*** Excerpted data Section Begins ***
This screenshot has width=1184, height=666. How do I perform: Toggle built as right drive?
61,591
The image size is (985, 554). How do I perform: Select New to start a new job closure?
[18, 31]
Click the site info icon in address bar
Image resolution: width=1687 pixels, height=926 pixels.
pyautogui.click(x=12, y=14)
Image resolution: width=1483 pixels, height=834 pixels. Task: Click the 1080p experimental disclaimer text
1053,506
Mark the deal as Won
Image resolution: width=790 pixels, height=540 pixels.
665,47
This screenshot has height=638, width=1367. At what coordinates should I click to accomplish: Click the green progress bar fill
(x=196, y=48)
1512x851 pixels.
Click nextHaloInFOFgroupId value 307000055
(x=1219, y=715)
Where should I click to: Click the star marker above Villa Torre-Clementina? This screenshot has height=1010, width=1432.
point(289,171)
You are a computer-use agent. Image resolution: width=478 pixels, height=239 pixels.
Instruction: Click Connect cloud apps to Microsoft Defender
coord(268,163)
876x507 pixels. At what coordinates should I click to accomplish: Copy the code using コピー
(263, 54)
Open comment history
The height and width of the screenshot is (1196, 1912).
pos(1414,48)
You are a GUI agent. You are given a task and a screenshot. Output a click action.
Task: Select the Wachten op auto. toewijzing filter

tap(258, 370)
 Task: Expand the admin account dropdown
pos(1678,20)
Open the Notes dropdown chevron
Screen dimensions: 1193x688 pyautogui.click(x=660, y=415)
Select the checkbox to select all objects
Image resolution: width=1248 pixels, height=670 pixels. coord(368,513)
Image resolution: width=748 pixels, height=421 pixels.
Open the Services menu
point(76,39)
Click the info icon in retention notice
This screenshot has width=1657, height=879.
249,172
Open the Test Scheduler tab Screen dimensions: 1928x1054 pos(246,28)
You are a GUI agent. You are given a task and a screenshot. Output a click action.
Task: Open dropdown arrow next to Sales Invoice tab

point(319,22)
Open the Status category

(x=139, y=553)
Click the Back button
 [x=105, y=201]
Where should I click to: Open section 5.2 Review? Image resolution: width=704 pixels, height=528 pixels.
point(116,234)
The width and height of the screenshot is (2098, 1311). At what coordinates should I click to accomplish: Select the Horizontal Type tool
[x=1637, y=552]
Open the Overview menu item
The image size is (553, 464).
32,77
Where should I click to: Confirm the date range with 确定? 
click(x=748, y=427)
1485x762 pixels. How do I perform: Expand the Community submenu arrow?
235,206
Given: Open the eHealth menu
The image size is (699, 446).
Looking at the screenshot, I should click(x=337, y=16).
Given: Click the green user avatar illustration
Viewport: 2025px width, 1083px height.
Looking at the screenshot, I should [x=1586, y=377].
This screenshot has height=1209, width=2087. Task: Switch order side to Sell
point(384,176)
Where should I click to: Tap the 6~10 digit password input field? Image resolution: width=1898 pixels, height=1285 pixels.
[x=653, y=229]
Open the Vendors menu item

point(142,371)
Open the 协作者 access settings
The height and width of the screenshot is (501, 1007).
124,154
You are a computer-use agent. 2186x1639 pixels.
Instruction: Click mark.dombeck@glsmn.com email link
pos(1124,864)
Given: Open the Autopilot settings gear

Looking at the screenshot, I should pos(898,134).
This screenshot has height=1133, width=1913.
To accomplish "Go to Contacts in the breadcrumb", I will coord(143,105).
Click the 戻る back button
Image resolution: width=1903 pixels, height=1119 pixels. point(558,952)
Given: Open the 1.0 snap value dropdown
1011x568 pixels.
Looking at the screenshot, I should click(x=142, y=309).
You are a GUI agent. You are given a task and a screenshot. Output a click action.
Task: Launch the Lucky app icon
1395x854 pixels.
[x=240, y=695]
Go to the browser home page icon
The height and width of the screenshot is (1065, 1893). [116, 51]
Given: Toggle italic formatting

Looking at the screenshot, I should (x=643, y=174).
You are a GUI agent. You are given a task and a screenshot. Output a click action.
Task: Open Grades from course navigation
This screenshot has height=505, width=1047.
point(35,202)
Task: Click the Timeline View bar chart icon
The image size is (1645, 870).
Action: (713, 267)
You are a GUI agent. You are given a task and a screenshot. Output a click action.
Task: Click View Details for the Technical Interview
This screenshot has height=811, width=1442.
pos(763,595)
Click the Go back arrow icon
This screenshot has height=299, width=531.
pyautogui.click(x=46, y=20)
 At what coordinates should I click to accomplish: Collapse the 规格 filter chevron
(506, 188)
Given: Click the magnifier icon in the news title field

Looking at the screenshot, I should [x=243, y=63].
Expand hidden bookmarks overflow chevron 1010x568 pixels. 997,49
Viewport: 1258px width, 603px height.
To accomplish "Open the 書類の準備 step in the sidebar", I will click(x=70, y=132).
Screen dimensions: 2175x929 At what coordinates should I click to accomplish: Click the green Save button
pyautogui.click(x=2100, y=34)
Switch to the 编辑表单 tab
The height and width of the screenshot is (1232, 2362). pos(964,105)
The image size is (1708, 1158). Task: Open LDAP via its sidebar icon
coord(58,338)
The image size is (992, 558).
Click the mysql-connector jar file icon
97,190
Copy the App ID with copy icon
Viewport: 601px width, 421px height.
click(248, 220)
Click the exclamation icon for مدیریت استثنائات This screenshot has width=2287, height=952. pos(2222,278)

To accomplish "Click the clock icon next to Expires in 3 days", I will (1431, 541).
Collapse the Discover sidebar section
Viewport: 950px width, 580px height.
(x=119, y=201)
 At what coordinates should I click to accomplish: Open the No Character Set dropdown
*** Excerpted data Section Ends ***
-- What the task requires --
Look above for the line with "Task: Click View" and the line with "Expand hidden bookmarks". Write out those two lines and all the lines between them, exactly, and no others.

-- Result --
Task: Click View Details for the Technical Interview
This screenshot has height=811, width=1442.
pos(763,595)
Click the Go back arrow icon
This screenshot has height=299, width=531.
pyautogui.click(x=46, y=20)
 At what coordinates should I click to accomplish: Collapse the 规格 filter chevron
(506, 188)
Given: Click the magnifier icon in the news title field

Looking at the screenshot, I should [x=243, y=63].
Expand hidden bookmarks overflow chevron 1010x568 pixels. 997,49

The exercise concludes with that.